Ne iyi yapmissin. Ben de cok merak ediyorum ismini hala bilmedigim gittigin o kursu. Evde cocuk egliycez diye benzer seyleri yapiyorum ama yetmez :)))

Bir de ne zalimlik. Anneligi kendini unutmakta sananlarla muhatap olmak. hayir 7/24 kendini adayanlari anlayabiliyorum ama benim 1 gunumu sabahtan aksama disarda olamama kiskanclikla mi, yapabilecek gucu olmadigindan mi veya gercekten bunun hic bir anlami olmayacagina inandigindan mi surekli laf sokma telasinda olanlardan biktim. Ki aksamlari baba kisisinden her turlu destegi almama ragmen aylardir uzerime yapisiip kalmis lanet yorgunlugu da anlatamiyorum.

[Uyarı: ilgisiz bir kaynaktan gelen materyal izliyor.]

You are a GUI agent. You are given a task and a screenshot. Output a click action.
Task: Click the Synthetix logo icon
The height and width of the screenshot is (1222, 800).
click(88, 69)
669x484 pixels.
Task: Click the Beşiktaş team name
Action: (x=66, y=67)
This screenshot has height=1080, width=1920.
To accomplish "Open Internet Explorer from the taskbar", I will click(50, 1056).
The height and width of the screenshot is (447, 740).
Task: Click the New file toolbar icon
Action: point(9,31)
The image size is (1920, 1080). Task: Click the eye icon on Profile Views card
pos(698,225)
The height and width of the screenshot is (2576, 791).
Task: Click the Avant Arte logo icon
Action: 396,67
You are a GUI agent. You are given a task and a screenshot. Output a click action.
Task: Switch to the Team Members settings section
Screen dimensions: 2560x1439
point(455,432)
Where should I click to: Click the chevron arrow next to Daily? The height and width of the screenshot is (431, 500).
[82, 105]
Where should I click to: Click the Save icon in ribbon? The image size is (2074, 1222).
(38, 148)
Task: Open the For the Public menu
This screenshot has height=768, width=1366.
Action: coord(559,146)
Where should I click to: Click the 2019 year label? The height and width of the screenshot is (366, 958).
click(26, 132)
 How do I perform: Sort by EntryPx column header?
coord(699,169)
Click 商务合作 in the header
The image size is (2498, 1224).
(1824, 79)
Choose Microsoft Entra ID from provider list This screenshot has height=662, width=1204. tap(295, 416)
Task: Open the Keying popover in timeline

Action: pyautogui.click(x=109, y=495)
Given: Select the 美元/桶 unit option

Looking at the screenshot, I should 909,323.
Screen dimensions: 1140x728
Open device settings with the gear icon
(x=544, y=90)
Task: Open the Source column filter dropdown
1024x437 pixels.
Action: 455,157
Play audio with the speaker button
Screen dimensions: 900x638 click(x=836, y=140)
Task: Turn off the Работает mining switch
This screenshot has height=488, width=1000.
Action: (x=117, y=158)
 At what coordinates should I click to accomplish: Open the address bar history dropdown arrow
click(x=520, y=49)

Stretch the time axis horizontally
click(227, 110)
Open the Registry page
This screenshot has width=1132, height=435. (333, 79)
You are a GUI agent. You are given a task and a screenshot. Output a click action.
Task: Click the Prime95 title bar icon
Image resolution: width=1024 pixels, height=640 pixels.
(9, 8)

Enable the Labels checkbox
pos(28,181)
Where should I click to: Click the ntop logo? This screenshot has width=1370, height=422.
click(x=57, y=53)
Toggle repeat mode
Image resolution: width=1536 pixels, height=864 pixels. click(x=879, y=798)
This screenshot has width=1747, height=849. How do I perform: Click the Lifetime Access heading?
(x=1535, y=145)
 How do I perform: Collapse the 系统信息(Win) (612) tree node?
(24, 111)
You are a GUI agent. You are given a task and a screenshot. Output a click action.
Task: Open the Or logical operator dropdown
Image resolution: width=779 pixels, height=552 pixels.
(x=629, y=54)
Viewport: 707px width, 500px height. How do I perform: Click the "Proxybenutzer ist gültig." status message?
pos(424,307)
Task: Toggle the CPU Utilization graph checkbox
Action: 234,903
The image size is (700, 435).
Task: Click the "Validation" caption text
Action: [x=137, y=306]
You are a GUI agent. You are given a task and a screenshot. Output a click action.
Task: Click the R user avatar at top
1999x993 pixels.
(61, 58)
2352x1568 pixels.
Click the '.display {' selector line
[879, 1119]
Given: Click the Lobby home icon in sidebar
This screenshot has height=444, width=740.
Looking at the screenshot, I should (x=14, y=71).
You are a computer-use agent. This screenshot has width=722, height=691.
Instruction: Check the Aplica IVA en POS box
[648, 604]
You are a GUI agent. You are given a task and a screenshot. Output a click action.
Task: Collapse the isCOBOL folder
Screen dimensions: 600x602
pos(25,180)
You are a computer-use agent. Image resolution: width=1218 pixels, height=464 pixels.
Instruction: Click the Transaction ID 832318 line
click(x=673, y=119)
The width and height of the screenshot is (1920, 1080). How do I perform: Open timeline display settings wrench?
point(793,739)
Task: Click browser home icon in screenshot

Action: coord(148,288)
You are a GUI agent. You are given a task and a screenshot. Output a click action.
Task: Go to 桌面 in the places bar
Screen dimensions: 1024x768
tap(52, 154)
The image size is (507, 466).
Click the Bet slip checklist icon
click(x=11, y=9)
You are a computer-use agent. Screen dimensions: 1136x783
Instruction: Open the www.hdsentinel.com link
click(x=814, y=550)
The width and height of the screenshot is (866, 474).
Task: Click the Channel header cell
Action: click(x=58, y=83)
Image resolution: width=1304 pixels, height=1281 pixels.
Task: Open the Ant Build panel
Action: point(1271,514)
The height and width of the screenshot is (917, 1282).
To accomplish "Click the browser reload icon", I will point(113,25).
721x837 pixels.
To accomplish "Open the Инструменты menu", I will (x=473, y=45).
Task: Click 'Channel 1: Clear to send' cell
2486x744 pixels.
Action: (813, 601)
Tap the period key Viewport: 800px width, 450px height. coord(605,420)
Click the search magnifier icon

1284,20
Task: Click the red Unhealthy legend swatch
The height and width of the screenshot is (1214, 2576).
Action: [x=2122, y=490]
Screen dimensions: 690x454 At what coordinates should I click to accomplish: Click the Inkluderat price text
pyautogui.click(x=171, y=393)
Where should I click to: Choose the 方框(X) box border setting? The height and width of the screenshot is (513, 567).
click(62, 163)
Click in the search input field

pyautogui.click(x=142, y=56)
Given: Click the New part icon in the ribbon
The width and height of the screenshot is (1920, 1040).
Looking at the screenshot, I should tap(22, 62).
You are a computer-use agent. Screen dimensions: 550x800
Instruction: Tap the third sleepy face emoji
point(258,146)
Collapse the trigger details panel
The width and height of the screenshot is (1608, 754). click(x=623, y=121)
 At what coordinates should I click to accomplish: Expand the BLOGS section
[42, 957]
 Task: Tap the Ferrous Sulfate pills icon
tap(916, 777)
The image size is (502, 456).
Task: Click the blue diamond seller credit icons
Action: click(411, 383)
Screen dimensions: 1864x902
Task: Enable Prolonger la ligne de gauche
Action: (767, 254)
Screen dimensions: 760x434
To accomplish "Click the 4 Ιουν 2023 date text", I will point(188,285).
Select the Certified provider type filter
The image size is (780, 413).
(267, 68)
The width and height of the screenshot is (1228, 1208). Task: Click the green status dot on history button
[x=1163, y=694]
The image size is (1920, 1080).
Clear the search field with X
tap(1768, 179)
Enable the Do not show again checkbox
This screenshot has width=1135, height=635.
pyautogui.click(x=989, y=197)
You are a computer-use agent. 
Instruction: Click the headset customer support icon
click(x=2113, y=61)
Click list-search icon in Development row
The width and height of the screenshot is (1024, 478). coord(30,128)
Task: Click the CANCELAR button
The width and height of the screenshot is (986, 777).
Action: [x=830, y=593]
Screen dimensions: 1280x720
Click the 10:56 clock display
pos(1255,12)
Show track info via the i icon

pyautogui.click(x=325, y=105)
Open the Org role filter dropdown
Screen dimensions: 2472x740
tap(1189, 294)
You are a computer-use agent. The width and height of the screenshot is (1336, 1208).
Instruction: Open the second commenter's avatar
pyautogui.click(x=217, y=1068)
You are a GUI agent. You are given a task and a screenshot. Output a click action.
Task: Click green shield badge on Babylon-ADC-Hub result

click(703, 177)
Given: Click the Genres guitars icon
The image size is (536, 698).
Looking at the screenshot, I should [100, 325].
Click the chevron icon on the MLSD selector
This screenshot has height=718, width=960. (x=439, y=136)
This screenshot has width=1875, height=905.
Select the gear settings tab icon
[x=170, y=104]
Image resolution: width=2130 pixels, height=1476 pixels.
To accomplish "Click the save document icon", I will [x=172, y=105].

Anne olunca anladiklarimiz varsa, ben de bir kadinin bir kadina yapacagi en kotu seyin ''sefkatsizlik'' oldugunu ogrendim :/

Ay, ne dertliymisim ya. Sen iste boyle yazinca bunlar dokuluverdi.

Pardonuma siginir, hep yaz hep yaz hep ciz hep ciz diye Santa'ya haber yollarim :))

Sevgiler,

Yagmur

Evren said...

Aynen ben de böyle. Dışarı çıkarsam o dediklerin yanında olmadan, tadımdan yenmiyor, yoksa bizimkilerin vay haline :P Dailey method konusundaki tespitlerine de çok güldüm :)) Ben koşuyordum 3-4 gün ama yerler karla kaplı olunca, bende de osteopenia olunca tırsıyorum, çıkamıyorum artık. Sanırım benim de böyle bir stüdyo bulmam lazım, zira bu karın Nisan'a kadar gideceği yok.